Single-member LLCs are typically treated as disregarded entities for tax purposes, meaning profits and losses pass through to your personal tax return. However, you can elect to be taxed as an S-corp or C-corp. Your operating agreement should reflect your chosen tax treatment.

If you elect S-corp taxation, your operating agreement becomes even more important. It needs to document a reasonable salary arrangement and distribution policy that complies with IRS requirements.

Succession and Dissolution

This is where a single-member operating agreement provides perhaps its greatest value. Address what happens in these scenarios:

  • Your death — Does the LLC pass to a designated heir or beneficiary? Is it dissolved?
  • Your incapacity — Who has authority to manage the LLC if you can't?
  • Voluntary dissolution — What steps are required to wind down the LLC?

Without these provisions, state default rules govern — and they may not align with your wishes.

Indemnification

Include a provision that indemnifies you as the manager of the LLC. This means the LLC agrees to cover legal costs and liabilities you incur while acting in your capacity as manager, further reinforcing the separation between your personal and business affairs.

State Requirements for Single-Member LLC Operating Agreements

State requirements vary significantly:

  • New York requires all LLCs, including single-member ones, to adopt a written operating agreement within 90 days of filing articles of organization
  • California requires an operating agreement (can be oral or written, but written is strongly recommended)
  • Missouri requires a written operating agreement for all LLCs
  • Maine requires an operating agreement
  • Delaware doesn't require one but strongly recommends it, and Delaware courts have consistently upheld operating agreement terms

Even in states that don't explicitly require operating agreements, having one provides tangible benefits that make it well worth the effort.

Common Mistakes Single-Member LLC Owners Make

Mixing Personal and Business Finances

Your operating agreement should establish clear financial procedures.

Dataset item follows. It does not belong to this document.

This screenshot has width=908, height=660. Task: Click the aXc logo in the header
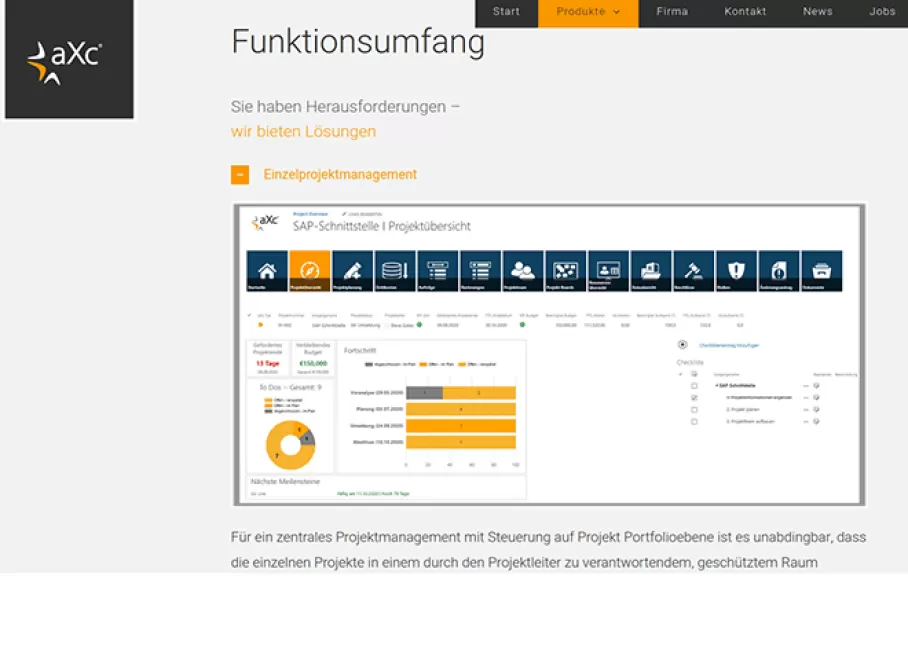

Without documented rules about distributions and capital contributions, it's easy to blur the line between business and personal funds — which is the fastest way to lose your liability protection.

Forgetting About Succession

Many single-member LLC owners focus on the present and forget about the future. If your operating agreement doesn't address what happens when you can't run the business, state default rules take over. In many states, the default is dissolution upon the death of the sole member.

Using a Generic Template Without Customization

A one-page template pulled from a random website won't provide meaningful protection. Your operating agreement should reflect your specific business, your state's requirements, and your personal circumstances.

Never Updating the Agreement

As your business evolves, your operating agreement should too. If you change your tax election, add significant assets, or alter your business model, update your operating agreement to reflect those changes.

The Bottom Line

A single-member LLC operating agreement isn't about managing relationships between multiple owners — it's about protecting yourself. It strengthens your liability shield, satisfies bank and lender requirements, establishes succession plans, and prepares your business for growth.

Creating one takes a fraction of the time and cost you invested in forming your LLC, and the protection it provides is substantial. Don't let the simplicity of being a sole owner lull you into skipping this critical step.